**What needs to be done:**
Copy the material word for word from the line containing "Where should I click to: Click the Beads" through the line containing "coord(435,655)", including both of those lines.

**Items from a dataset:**
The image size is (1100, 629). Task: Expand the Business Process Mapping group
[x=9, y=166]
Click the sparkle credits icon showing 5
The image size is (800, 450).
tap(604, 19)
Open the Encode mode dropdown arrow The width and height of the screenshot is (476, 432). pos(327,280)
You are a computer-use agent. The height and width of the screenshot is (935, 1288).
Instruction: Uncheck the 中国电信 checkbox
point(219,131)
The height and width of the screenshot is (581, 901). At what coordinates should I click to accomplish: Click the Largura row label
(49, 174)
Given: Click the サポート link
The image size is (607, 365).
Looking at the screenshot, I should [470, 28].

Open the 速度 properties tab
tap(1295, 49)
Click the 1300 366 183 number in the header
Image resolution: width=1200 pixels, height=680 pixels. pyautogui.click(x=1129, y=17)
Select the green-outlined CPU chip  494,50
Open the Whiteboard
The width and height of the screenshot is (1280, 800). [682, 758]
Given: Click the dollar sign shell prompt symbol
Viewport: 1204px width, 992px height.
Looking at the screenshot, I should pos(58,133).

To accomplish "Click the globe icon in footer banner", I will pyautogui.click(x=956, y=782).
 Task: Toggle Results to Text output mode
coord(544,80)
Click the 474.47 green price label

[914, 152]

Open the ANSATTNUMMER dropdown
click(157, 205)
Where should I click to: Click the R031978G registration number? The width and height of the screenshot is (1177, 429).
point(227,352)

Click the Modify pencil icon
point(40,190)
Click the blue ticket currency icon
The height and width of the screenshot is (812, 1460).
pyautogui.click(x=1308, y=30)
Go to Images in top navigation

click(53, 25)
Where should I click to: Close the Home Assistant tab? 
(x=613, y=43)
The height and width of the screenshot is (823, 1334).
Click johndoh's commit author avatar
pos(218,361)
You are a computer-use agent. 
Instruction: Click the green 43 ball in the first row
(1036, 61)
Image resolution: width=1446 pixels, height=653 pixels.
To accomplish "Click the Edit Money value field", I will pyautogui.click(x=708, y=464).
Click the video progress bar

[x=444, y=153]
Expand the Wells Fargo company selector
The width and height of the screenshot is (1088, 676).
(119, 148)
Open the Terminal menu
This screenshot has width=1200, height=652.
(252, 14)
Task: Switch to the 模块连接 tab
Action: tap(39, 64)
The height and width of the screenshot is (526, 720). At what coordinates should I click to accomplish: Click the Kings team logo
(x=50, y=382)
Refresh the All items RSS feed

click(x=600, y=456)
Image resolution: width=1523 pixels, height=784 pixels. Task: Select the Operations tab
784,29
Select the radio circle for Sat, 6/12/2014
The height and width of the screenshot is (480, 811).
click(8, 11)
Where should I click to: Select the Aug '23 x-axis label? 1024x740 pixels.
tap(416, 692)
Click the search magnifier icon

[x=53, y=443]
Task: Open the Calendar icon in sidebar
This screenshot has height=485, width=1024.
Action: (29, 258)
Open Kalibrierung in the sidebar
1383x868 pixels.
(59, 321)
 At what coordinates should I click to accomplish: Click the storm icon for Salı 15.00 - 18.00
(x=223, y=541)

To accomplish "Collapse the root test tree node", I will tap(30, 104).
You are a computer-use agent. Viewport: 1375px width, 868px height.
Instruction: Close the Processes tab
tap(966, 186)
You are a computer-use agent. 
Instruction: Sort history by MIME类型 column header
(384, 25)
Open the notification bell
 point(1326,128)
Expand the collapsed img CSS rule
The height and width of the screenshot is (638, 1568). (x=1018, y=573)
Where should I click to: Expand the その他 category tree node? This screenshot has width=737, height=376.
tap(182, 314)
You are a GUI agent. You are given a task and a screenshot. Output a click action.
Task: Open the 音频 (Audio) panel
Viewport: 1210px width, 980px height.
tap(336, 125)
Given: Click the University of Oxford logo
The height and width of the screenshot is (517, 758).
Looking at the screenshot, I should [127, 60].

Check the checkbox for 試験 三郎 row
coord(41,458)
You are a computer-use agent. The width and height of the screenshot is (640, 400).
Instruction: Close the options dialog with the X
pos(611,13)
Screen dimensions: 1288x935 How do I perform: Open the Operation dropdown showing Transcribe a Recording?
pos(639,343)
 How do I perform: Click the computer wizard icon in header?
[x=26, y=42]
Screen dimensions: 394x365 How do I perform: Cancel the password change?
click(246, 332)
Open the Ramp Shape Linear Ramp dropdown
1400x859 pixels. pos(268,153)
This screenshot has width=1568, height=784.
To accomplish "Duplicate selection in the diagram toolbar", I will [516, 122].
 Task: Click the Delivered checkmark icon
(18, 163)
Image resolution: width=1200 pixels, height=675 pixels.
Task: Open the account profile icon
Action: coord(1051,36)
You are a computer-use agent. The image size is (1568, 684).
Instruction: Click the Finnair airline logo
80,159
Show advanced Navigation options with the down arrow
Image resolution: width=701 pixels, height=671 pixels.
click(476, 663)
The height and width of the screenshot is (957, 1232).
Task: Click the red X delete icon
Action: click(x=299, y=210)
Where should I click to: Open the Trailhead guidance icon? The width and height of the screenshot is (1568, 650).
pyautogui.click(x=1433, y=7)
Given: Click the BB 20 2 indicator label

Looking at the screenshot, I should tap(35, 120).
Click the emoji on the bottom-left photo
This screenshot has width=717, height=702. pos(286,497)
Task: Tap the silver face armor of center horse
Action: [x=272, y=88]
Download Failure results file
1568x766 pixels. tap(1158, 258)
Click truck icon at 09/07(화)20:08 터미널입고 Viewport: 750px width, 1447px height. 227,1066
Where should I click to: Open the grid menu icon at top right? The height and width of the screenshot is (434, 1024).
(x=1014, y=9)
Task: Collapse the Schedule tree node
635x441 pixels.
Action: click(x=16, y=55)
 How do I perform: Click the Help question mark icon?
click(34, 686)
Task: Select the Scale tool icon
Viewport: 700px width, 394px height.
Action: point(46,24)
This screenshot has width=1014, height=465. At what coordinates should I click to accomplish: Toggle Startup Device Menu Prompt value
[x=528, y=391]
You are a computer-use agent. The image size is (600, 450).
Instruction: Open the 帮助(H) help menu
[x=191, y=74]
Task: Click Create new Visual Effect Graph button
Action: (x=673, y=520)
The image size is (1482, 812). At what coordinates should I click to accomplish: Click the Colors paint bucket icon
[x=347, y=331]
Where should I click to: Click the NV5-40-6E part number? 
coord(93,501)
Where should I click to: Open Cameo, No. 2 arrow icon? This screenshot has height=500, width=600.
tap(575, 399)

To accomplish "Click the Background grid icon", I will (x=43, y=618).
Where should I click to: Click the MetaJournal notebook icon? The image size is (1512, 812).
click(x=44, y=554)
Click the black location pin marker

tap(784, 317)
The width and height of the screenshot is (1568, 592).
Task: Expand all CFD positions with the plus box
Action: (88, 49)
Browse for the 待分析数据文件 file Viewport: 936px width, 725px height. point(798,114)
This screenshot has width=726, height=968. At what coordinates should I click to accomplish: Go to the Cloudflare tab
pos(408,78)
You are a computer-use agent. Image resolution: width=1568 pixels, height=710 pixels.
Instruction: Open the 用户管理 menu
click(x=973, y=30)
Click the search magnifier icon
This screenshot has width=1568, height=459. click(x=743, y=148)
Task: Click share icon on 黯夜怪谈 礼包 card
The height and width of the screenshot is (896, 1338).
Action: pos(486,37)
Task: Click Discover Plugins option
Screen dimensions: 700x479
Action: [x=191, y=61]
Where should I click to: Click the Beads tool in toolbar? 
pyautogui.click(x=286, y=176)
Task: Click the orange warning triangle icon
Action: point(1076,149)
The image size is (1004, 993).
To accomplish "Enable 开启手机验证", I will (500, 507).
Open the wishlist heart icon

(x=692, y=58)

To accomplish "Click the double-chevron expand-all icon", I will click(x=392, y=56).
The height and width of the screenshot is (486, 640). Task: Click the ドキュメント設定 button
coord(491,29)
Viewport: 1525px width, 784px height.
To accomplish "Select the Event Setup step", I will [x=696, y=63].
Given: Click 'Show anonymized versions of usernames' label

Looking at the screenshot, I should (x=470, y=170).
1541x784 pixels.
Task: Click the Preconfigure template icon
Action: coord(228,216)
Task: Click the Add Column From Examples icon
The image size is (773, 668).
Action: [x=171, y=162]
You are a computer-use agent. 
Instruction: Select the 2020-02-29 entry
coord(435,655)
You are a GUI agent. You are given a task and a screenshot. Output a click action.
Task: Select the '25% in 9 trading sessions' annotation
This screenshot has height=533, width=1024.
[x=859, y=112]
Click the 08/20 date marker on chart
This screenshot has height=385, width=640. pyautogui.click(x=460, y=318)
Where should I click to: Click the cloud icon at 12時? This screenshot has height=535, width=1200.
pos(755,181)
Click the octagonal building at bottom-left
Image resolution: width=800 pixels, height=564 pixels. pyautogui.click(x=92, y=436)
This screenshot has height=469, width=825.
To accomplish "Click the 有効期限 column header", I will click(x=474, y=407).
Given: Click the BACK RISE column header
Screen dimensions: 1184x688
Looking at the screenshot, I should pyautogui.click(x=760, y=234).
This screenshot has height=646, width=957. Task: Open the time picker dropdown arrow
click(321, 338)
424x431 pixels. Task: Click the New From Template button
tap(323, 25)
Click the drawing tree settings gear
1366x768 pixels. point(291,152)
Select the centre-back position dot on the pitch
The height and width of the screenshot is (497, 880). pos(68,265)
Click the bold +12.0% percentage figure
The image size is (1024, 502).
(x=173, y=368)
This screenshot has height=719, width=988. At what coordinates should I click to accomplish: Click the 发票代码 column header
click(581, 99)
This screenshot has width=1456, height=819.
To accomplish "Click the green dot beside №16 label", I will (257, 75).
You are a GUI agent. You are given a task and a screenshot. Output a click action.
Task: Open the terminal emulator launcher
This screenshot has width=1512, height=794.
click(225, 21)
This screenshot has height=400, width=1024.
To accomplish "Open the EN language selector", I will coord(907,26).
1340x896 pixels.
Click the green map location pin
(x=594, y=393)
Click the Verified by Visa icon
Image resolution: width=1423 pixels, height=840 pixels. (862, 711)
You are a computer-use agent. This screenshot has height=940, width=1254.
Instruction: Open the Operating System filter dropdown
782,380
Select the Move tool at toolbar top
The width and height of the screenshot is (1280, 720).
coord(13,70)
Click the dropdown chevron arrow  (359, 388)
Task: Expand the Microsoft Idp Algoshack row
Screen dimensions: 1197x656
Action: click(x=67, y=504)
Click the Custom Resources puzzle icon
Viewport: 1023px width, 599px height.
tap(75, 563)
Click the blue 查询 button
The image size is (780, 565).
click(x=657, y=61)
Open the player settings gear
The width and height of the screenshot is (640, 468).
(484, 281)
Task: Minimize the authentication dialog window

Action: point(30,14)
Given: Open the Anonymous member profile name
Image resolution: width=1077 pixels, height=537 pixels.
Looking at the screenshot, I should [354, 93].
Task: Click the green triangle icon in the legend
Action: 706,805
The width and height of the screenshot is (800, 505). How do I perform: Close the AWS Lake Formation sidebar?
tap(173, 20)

**Response to this task:**
Where should I click to: Click the Beads tool in toolbar? 
pyautogui.click(x=286, y=176)
Task: Click the orange warning triangle icon
Action: point(1076,149)
The image size is (1004, 993).
To accomplish "Enable 开启手机验证", I will (500, 507).
Open the wishlist heart icon

(x=692, y=58)

To accomplish "Click the double-chevron expand-all icon", I will click(x=392, y=56).
The height and width of the screenshot is (486, 640). Task: Click the ドキュメント設定 button
coord(491,29)
Viewport: 1525px width, 784px height.
To accomplish "Select the Event Setup step", I will [x=696, y=63].
Given: Click 'Show anonymized versions of usernames' label

Looking at the screenshot, I should (x=470, y=170).
1541x784 pixels.
Task: Click the Preconfigure template icon
Action: coord(228,216)
Task: Click the Add Column From Examples icon
The image size is (773, 668).
Action: [x=171, y=162]
You are a computer-use agent. 
Instruction: Select the 2020-02-29 entry
coord(435,655)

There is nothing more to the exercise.